Celia preferred to divert the conversation. She talked about her experiences at school, her choir, her teachers, the way things were in her days, their sober uniforms, the good times and the difficult times. Ludmilla listened. Her toy had stopped its erratic clicking.

She blended her own thoughts with Celia's memories of her past. She remembered their outings, their trip to Bali before her break down and her freaky behaviour.

“It's all brightness from now on.” Celia reassured her, noticing Ludmilla's worried frown. “I know it wasn't easy for you and I'm sorry about the pain I caused you and your disappointment in me. We must forget this sad episode or at least put it behind us. Illness is like a big bad wolf. It's so scary. It seems to have a lawless mind. Can we try to move on?”

“Will the wolf come back?” Ludmilla asked with a very faint smile.

“No, I'll chase him away,” she replied, her smile meeting Ludmilla's. “Let's enjoy what we both like doing and look ahead. You know I give private piano and singing tuition. Would you like to come and learn? Of course we'll have to ask your dad first.”

“Do you think so?” She asked timidly.

“Yes, why not? I'll ring him and talk to him, if you like. I'm sure we can arrange something. My evenings are usually free.” She scooped up some icrecream. “Lovely and sweet this lime and nut, isn't it?”

She felt encouraged. She had managed to extricate herself out of a long entrapment. Something she'd wanted for so long but couldn't see happen now looked promising. To reconnect with the loved ones. A year earlier her mental state had alienated her from her partner and her stepdaughter. Creating a rift between them and losing them both. Now she was confident she could help Ludmilla with her music classes, guide her through her studies, and accompany her singing.
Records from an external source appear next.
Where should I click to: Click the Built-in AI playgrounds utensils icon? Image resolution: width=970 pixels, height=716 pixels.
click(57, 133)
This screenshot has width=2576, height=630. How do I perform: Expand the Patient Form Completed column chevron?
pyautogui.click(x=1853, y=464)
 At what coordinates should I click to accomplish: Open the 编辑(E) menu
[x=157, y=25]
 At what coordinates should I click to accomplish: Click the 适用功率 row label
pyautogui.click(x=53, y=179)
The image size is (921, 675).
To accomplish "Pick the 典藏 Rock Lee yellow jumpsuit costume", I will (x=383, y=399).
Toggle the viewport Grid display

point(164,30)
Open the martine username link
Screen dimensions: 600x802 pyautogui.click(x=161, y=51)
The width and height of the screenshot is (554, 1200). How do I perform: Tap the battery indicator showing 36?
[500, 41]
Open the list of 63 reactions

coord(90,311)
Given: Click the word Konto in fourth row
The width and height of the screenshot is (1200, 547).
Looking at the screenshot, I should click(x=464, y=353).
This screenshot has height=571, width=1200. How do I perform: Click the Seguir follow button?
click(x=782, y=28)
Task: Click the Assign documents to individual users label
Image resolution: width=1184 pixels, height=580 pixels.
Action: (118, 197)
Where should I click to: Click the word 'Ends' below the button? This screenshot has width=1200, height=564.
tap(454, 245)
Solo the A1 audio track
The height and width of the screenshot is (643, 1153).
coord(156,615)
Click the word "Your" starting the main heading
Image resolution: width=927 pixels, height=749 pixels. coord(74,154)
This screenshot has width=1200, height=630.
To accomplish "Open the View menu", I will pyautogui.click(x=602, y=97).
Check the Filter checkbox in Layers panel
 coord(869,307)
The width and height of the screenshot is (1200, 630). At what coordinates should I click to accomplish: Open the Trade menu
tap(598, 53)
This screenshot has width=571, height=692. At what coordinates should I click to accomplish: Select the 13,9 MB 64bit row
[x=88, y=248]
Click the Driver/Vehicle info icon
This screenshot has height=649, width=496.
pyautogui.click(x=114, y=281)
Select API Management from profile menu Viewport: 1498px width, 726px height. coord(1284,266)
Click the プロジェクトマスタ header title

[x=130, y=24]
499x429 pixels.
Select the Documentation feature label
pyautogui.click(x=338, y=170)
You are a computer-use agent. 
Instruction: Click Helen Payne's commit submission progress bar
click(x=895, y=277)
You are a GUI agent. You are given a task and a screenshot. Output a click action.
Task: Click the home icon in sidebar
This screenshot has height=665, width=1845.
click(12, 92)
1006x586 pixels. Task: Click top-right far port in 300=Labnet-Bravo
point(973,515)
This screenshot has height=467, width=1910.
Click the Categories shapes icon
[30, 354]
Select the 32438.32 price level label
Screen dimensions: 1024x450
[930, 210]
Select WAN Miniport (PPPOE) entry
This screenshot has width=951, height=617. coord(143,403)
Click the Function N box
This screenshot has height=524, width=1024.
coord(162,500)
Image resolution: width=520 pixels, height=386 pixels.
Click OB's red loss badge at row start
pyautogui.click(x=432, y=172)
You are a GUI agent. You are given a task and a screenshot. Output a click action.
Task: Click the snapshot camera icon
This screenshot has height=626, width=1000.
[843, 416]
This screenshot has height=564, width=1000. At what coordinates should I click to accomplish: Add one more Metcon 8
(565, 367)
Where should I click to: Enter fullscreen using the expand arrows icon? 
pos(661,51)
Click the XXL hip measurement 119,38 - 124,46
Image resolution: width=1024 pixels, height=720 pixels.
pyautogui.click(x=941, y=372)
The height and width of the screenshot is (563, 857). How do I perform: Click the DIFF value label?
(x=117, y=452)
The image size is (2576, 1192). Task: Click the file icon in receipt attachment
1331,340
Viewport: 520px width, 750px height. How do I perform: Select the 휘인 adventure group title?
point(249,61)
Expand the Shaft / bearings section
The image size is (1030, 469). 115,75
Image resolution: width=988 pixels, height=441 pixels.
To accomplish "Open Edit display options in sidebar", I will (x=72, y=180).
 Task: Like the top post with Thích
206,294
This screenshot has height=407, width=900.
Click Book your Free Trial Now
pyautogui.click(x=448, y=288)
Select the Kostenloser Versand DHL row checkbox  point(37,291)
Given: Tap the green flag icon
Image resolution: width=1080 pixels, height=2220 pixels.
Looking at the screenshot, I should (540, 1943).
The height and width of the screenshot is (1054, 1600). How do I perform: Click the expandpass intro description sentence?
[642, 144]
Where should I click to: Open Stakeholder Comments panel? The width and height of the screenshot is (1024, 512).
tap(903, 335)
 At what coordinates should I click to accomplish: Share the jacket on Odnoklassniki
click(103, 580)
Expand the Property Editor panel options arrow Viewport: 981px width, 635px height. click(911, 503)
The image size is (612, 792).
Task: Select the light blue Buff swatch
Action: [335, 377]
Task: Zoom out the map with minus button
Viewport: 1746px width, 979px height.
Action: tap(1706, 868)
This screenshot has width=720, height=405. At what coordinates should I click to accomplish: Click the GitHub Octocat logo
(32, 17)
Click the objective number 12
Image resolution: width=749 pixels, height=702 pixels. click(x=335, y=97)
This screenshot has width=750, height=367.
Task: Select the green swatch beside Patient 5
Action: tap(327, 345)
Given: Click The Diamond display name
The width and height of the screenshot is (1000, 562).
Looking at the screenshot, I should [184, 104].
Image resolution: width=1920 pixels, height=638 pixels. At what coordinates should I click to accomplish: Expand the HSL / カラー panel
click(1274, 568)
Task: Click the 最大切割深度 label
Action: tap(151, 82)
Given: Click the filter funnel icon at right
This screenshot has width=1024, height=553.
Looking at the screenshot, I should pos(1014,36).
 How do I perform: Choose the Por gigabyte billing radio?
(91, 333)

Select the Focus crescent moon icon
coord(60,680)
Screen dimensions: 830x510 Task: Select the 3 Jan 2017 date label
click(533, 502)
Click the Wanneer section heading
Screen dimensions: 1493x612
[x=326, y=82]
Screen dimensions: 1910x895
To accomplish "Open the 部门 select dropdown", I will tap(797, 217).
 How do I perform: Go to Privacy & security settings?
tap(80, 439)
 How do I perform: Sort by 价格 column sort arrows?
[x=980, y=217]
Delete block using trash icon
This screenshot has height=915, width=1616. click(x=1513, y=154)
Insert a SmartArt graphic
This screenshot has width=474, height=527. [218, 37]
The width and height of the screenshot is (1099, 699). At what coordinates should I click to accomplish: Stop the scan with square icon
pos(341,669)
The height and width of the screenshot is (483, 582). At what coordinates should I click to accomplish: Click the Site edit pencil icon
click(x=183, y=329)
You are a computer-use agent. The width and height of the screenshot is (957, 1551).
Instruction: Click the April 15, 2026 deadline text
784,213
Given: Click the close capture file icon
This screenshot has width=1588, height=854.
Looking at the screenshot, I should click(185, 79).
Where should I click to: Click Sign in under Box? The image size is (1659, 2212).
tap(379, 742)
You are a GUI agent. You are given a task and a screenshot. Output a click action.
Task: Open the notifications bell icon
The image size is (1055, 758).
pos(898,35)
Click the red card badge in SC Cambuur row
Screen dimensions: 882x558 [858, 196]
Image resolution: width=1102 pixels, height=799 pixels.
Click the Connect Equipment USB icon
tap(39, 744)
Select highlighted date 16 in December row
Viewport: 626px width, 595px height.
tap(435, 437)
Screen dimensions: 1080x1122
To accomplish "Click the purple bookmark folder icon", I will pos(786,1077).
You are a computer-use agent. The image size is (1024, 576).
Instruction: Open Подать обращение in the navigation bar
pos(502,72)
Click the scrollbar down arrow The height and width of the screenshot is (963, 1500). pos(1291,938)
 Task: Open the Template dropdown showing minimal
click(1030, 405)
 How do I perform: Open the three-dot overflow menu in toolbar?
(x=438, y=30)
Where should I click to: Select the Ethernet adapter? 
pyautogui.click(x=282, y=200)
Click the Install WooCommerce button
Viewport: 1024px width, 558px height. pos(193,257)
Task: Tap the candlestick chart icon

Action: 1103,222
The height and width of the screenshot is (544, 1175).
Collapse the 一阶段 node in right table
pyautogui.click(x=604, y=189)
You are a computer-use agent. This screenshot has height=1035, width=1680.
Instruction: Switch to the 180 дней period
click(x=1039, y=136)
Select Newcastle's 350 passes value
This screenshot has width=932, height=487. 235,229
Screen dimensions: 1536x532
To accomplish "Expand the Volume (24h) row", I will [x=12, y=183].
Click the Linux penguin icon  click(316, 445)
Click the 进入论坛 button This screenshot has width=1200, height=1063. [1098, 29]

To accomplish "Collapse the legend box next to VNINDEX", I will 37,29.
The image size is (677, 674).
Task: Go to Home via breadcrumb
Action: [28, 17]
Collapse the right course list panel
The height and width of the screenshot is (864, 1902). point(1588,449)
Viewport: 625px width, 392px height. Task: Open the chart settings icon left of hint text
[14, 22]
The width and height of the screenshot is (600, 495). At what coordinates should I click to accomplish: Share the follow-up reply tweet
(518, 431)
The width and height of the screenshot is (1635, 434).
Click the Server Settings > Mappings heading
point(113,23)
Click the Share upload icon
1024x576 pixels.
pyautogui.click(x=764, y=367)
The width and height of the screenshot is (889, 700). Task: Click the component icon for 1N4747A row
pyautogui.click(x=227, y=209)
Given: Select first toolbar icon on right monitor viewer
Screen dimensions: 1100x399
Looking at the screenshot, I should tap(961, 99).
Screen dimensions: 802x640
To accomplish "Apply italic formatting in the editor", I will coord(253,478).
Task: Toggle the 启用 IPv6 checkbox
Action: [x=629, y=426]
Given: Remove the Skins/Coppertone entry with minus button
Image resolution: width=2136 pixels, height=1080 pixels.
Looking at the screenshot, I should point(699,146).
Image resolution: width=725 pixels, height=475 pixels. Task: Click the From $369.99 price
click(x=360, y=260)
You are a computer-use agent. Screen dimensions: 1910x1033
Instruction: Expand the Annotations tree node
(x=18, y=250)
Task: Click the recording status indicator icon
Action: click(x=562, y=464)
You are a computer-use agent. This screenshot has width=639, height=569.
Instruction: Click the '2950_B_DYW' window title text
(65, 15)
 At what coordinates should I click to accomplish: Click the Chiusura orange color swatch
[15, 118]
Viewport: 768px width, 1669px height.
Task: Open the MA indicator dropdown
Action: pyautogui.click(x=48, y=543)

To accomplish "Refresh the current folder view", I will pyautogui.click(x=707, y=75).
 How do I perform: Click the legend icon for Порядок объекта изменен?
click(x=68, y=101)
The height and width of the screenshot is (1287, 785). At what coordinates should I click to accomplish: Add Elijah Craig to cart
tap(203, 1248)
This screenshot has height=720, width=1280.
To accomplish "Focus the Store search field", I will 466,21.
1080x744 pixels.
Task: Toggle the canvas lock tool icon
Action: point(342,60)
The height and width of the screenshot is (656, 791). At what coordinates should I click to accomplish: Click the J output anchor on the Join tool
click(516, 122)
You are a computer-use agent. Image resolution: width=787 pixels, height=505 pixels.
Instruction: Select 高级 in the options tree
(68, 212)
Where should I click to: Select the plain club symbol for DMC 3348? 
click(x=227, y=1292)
“That makes me so happy, Ludmilla. Here ... let's try ... let's sing ... just the way we used to.”

In the cafeteria people were in a festive mood, chatting, eating and sipping. Celia wanted to be part of their chorus, free her voice again, let it out, let it encounter Ludmilla's. Slowly it emerged from its long sleep, reshaping itself in a child's song.

“Frère Jacques, Frère Jacques ...” she started off.

“Dormez-vous? Dormez-vous? ...” Ludmilla timidly joined in.

“Ding dang dong, ding dang dong,” the narrator joins them for the final notes.